All medicines and vaccines that become available today for use in patients are first tested in clinical trials involving hundreds to thousands of people.
What happens in a clinical trial depends on the ‘protocol.’ A protocol is a detailed plan that explains the purpose of the clinical trial and how it will be run. If you consider joining a clinical trial, these details will be explained to you as part of the informed consent process.
- the length of the clinical trial
- the study medicines, procedures, and tests in the clinical trial
- the schedule of study activities
- information about who can participate
- how side effects will be tracked, managed, and reported
- the rules that must be followed
- As part of a clinical trial, your study-related medical care is provided by the study team at the location where you’re participating. This includes the principal investigator (or study doctor) — the healthcare professional who conducts and takes responsibility for the trial at that location — as well as other clinical study team members.
- During your clinical trial, you may also continue to see your regular medical doctors for any care that is not related to the study. It is important for you to tell your study team about other conditions you might have, and to let them know which other doctors are caring for you. This helps the study team coordinate your overall care.
- If you participate, the clinical trial will provide study-related medical care, and your regular medical doctors will address the other aspects of your health. Your regular medical doctors can also work with the study team to understand the details of the study and any impact it may have on your regular medical care.
All clinical trials have possible risks.

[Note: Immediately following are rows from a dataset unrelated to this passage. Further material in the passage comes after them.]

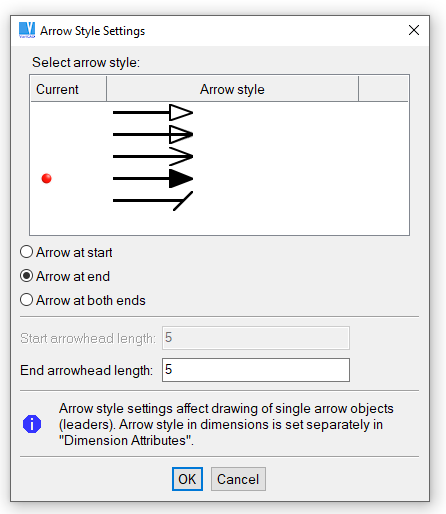The image size is (446, 514).
Task: Focus the End arrowhead length field
Action: pos(256,370)
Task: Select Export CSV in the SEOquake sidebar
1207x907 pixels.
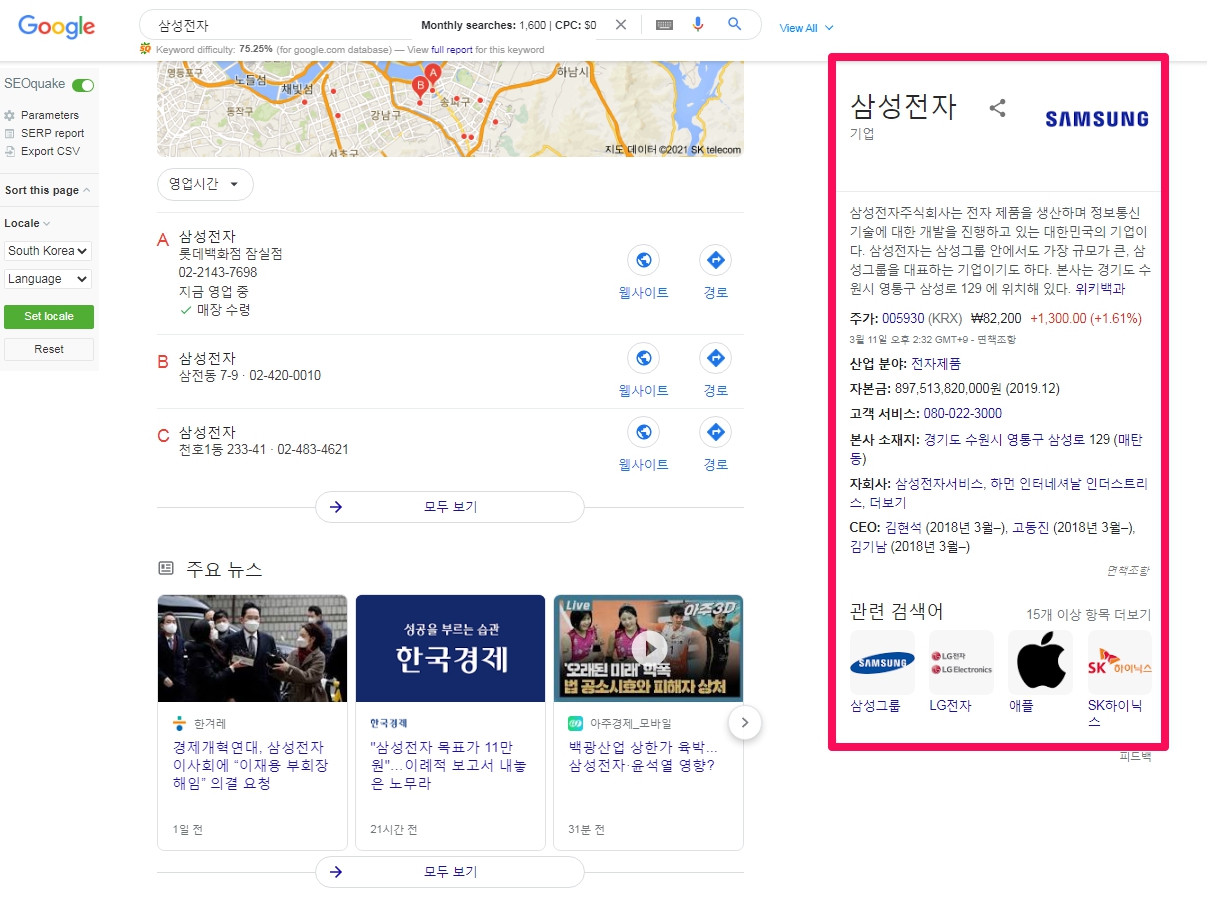Action: 45,151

The known and unknown risks of participating in a specific study will be explained to you during the informed consent process that happens before you decide whether to participate.
Clinical researchers must follow guidelines and regulatory requirements to help protect the rights, safety, and well-being of clinical trial participants. These include Good Clinical Practice (GCP). GCP is an international ethical and scientific quality standard for designing and conducting clinical trials.
There are also many entities that provide oversight of clinical trials. These include health authorities or regulators, institutional review boards and independent ethics committees, and data safety and monitoring boards.
We encourage everybody to consider joining clinical trials. There are many types of clinical trials that study different aspects of health in people with a variety of backgrounds and conditions. Each clinical trial has its own criteria for who may participate. These are called eligibility criteria.
Eligibility criteria include things like your age, sex, overall health, type of condition, and your medical treatment history. As part of the steps to join a clinical trial, the study doctor will confirm whether you meet all eligibility criteria and are able to participate.
Participation in a clinical trial is always voluntary. The decision to join is personal, and it is yours.
Pfizer generally covers the cost of the study medicines and procedures that are part of our clinical trials.
Pfizer is also committed to reimbursing participants for reasonable clinical trial-related expenses such as transportation, parking, and meals. Because each study is different, we encourage you to ask the study team any questions you have. You can also refer to the informed consent document for the details about any costs for study participants and study-related reimbursement.